2,500 healthy Britons are about to participate in the world's first COVID-19 'human challenge' - letting the government infect them with SARS-CoV-2 in order to see how the virus reacts to an experimental vaccine, according to The Times.
The fist stage of the study, conducted by Imperial College, the National Health Service's Royal Free Hospital and hVIVO - experts in viral human challenge models, kicks off in January, and will track an initial group of 90 subjects aged 18-30 who will receive an experimental nasal vaccine before being infected with the disease in a "secure bio-containment suite."
When the government announced the human trial, they said "the aim will be to discover the smallest amount of virus it takes to cause a person to develop Covid-19 infection," adding "This is known as a virus characterisation study and will be backed by £33.6 million of government investment."
Volunteers will be paid approximately £4,000 (US$5350) for their 2-3 week stay at the Royal Free Hospital, where they will bravely risk the less than 1% chance of death, plus unknown potential side-effects from the experimental nasal vaccine (along with others), according to the Mail Online, which adds that participants will be expected to attend follow-up appointments for approximately a year.
One test subject, Alastair Fraser-Urquhart, 18, says he signed up for the trials to 'bring the world out of the pandemic sooner,' telling BBC Radio 4 that he'll be locked up for at least two weeks while his body's response is monitored.

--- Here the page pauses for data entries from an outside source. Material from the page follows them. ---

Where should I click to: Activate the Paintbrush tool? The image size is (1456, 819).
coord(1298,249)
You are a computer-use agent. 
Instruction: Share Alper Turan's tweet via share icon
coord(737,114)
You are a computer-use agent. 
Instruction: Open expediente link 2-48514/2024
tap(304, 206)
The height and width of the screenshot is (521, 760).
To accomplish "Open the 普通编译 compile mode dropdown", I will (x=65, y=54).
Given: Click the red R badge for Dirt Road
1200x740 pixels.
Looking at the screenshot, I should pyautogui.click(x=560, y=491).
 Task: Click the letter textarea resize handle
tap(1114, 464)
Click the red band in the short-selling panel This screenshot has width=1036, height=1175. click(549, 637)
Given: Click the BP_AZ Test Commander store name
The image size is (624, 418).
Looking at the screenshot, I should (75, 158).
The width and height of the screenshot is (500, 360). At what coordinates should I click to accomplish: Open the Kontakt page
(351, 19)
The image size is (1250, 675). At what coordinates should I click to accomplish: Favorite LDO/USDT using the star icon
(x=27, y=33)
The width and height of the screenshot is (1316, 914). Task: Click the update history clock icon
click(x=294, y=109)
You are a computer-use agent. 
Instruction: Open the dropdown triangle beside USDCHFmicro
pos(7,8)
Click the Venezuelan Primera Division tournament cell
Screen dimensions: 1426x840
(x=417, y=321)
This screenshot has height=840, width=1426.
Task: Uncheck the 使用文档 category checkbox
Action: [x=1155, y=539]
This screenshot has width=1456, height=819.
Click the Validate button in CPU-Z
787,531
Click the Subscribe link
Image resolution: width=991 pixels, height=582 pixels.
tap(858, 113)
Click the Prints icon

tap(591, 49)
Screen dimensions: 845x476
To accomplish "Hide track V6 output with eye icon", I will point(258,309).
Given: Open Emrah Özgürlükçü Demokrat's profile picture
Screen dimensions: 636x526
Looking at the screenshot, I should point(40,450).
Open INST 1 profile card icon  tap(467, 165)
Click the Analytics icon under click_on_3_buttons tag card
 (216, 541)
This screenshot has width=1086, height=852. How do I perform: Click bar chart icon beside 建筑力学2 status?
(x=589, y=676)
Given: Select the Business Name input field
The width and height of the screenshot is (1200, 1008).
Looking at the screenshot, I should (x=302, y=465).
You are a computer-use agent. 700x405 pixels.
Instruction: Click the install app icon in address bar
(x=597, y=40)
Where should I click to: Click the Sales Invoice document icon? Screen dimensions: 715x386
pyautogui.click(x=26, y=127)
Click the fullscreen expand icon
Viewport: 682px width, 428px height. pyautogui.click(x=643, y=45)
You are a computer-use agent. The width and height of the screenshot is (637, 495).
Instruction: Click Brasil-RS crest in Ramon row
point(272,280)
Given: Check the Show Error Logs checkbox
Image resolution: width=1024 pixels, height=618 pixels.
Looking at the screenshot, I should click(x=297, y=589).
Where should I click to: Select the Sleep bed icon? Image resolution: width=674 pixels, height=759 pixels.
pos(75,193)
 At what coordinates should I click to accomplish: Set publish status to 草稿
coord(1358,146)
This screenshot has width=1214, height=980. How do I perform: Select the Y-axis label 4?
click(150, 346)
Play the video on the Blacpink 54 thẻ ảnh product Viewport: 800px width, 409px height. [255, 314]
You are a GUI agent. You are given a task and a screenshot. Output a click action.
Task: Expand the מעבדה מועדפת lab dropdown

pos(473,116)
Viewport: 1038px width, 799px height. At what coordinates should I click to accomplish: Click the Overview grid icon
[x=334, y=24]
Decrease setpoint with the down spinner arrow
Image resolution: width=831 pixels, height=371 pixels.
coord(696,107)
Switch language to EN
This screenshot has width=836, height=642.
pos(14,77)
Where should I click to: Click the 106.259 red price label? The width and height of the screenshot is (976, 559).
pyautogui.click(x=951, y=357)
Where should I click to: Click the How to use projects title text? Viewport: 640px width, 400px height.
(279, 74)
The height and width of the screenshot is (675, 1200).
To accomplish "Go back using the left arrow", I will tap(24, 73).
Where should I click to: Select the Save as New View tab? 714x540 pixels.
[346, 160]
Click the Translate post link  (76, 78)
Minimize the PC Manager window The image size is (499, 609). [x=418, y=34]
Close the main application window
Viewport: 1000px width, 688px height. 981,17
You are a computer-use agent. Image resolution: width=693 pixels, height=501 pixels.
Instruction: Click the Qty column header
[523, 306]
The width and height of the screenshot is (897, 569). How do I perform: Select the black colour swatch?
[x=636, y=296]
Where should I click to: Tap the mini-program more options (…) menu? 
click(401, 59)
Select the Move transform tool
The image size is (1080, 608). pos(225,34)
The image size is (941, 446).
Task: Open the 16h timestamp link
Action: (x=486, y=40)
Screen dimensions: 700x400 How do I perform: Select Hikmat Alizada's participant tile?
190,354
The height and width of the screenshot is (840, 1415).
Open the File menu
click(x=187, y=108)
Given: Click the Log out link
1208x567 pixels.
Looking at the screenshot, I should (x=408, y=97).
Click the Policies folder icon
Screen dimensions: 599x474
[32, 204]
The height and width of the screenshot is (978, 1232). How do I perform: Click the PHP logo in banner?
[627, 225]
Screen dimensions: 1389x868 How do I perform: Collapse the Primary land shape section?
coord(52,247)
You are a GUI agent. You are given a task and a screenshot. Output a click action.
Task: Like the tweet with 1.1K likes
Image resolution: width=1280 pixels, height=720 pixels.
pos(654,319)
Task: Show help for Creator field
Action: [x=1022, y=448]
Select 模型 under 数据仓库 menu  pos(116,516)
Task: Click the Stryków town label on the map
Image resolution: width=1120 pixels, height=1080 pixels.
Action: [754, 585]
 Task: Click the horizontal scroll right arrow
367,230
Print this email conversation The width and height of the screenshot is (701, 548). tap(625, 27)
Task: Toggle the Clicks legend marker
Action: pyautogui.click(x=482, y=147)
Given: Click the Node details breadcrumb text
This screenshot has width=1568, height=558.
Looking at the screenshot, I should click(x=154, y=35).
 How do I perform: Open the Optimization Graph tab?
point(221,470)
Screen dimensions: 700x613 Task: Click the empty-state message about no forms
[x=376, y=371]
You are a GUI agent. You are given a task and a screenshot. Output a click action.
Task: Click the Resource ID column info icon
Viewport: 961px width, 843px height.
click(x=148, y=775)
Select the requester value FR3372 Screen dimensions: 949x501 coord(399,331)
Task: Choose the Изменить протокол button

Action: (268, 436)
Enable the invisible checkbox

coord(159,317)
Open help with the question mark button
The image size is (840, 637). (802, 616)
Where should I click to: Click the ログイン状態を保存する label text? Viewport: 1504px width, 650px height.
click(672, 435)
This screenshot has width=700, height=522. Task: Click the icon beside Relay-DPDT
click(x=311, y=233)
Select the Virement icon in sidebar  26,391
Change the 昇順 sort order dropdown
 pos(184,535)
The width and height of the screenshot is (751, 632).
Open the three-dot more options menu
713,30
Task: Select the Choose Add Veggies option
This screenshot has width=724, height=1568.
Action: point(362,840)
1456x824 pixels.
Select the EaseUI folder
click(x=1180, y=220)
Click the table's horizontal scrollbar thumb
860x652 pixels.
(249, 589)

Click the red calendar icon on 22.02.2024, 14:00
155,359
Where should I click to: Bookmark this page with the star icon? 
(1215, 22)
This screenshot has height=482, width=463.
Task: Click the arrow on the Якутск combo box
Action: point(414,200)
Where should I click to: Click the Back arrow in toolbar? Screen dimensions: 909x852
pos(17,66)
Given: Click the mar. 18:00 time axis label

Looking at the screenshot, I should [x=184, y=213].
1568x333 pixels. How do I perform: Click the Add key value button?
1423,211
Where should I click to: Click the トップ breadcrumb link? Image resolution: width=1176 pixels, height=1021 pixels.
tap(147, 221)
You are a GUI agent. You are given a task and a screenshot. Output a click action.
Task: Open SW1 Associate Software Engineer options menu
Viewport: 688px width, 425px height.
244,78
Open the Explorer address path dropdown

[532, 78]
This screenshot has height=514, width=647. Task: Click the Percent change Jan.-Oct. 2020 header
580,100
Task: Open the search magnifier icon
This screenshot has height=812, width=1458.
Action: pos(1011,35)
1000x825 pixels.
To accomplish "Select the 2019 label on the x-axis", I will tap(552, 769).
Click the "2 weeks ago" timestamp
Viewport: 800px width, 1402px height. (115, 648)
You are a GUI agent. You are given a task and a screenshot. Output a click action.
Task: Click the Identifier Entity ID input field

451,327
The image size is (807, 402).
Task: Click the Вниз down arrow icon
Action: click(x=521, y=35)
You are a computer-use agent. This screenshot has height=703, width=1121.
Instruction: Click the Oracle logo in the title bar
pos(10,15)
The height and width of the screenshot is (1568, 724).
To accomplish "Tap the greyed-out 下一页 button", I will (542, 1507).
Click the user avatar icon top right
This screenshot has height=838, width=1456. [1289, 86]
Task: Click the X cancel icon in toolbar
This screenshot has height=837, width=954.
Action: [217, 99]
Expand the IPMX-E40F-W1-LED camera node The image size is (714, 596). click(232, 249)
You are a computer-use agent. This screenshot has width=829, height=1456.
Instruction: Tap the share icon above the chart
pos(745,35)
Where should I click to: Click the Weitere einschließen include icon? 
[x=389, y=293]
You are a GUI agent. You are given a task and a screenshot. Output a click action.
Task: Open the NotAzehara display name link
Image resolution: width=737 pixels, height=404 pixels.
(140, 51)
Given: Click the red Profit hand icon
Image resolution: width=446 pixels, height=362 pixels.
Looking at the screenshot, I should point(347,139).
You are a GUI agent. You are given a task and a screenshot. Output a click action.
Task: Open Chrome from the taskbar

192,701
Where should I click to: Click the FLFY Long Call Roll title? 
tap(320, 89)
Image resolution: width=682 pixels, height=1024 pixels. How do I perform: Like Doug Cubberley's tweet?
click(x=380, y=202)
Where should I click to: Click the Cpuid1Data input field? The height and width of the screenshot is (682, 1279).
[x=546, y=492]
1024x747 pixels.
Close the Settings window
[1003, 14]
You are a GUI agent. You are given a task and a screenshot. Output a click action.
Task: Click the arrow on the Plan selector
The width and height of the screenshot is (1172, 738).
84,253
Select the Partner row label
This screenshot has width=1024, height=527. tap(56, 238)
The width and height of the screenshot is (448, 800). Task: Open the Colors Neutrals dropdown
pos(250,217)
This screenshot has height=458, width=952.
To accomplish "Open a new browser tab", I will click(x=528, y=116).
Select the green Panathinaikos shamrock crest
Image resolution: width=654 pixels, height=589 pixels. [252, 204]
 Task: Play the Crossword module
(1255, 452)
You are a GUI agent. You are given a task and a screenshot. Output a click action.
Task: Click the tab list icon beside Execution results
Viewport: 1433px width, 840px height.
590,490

"I'll be remaining at the clinic, really, for as long as it takes," he said, adding "Obviously we can't have it infecting anyone who isn't a part of the trial, so every volunteer would need to be held in bio-containment."
Another volunteer, 29-year-old Jennifer Right, tells the Daily Mail that she was "very sure that I would like to take a risk to help out," adding "Some of my friends work for the NHS and they've been taking risks all through the pandemic while I've been looked after and stayed safe."
Imperial College professor Peter Openshaw says that the aim of the study is to "get the virus to replicate in the nose," and previously told Radio4 that the trials could provide a "really firm ideal" on how a vaccine might work.
"There are so many vaccines now in field trials in the Phase III trials as we call them - which determine whether the vaccine is actually effective at preventing infection," he said, adding "But I think the vaccines that come through in the next three or four months won't actually be the vaccines that we're using in two to three years time."
"So we need ways of aligning new vaccines against vaccines of proven efficacy and determining what it is that makes them work."
Jonathan Van-Tam, the UK's deputy chief medical officer, said that the trials "may help in the search for safe and effective vaccines," adding "First, for the many vaccines still in the mid-stages of development, human challenge studies may help pick out the most promising ones to take forward into larger Phase III trials."
"Second, for vaccines which are in the late stages of development and already proven to be safe and effective through Phase III studies, human challenge studies could help us further understand if the vaccines prevent transmission as well as preventing illness."